The content of a cookie can be an arbitrary string and precisely what it represents is left in the hands of the server. Some examples are easy to understand but most make use of some form of encoding. Trying to decipher their internal format can make for an interesting forensic challenge.
As an example, look at the cookie that is set by Google when you pay their site a visit.
Set-Cookie: PREF=ID=bb4498284cb8aec1:TM=1113242033:LM=1113242033: S=Kz1EhS5vGqaY6AoF; expires=Sun, 17-Jan-2038 19:14:07 GMT; path=/; domain=.google.com
The name of the cookie is PREF
,
and its value consists of the string from the equals sign up to the
first semicolon. Within that string there are four key/value pairs, separated by colons, with
the key names of ID
, TM
, LM
, and
S
.
One approach to deciphering a cookie is to visit the web site multiple times and see what, if anything, changes between visits. When viewed in a browser, the content of the Google cookie remains the same across multiple visits. This is not much of a surprise as the expiration date for it is set in the year 2038. So this is probably a long-lived identifier, rather than something that represents the current state of my Google session.

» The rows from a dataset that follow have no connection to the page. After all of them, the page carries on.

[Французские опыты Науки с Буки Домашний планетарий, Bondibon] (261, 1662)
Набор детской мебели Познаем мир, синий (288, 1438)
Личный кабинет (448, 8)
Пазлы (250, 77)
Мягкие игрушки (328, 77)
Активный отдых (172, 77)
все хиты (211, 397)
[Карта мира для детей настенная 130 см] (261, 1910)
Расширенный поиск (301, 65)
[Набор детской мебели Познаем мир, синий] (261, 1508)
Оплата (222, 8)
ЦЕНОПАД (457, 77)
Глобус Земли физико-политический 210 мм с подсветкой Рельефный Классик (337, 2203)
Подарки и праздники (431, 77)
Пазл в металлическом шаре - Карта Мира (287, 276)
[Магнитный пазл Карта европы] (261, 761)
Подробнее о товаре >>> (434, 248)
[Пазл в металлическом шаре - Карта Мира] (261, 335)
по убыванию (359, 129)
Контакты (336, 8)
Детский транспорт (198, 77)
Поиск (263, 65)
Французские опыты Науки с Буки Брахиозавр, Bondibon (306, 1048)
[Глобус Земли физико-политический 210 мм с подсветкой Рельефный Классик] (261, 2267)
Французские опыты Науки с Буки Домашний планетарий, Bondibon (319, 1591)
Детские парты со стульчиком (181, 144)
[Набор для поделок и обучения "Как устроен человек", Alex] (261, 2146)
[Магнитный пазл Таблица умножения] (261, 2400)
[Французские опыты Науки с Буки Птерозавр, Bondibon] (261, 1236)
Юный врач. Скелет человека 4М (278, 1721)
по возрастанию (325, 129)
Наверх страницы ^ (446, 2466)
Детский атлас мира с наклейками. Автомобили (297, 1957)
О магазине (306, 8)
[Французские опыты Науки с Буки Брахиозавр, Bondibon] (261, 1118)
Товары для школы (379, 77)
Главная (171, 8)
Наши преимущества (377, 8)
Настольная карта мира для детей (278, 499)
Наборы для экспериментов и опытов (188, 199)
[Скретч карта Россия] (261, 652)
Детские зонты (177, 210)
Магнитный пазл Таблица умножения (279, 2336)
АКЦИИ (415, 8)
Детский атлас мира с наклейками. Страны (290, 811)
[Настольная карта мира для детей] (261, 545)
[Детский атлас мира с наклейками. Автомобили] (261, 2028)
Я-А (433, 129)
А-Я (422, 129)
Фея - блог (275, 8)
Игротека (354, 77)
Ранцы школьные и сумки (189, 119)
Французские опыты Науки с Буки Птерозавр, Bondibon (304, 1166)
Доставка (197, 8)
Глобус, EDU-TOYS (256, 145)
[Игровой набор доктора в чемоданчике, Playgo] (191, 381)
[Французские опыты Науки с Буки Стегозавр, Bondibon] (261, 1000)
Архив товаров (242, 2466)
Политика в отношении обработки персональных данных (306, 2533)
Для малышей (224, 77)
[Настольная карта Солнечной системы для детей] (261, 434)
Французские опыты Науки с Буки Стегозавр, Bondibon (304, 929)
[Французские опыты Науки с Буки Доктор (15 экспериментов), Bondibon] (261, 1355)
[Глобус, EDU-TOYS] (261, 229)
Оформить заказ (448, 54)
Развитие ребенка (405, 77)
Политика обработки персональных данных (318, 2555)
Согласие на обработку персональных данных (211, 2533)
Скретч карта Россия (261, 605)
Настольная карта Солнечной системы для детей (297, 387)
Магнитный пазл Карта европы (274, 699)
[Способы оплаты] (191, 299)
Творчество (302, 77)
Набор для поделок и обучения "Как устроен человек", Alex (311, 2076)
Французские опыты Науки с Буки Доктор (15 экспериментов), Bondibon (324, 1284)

However, if I do exactly the same series of operations using
wget
, which does not save the cookie
between requests, I see that the string is different every time, as in
these three examples:
ID=bb4498284cb8aec1:TM=1113242033:LM=1113242033:S=Kz1EhS5vGqaY6AoF ID=fc61be0a2e1c6fb6:TM=1113242036:LM=1113242036:S=uldLqtcxHvKCiuV5 ID=56ead2a5473d19e1:TM=1113242042:LM=1113242042:S=xogR1GyjQZFwgI0x
The ID
and S
values are completely different strings each
time, but the TM
and LM
values are integers that increase on
consecutive requests. Also note that TM
and LM
are identical to each other in each instance of the cookie.
Looking at the difference in the TM
values and estimating the time difference
between these requests, it seems likely that both TM
and LM
are timestamps, representing the time in seconds since some starting
point. The chances are extremely high that a timestamp in the form of a
large integer like this will represent the number of seconds since
the epoch, which is a standard
point in time used in computer clocks (00:00:00 on January 1st, 1970,
UTC). A simple way to get the current number of seconds since this point
is to use the Perl one-liner: perl -e 'print
time'
. Running this immediately after downloading the cookie
shows that this is precisely what the TM
and LM
values represent.
The ID
and S
values are more of a puzzle. The ID
string is a 16-character hexadecimal string
and its name suggests that it is a unique identifier. The S
string is also 16 characters long, but it is
made up of numbers and letters of the alphabet in lower- or uppercase.
The wider range of characters allows this string to carry more
information than the ID
value. So it
could represent another unique identifier, but it might also represent
an encrypted string of some form. Analysis of a lot more examples might
shed more light on the situation. Most examples of cookies are not going to be as informative as this one but trying
to pick them apart makes for an entertaining puzzle.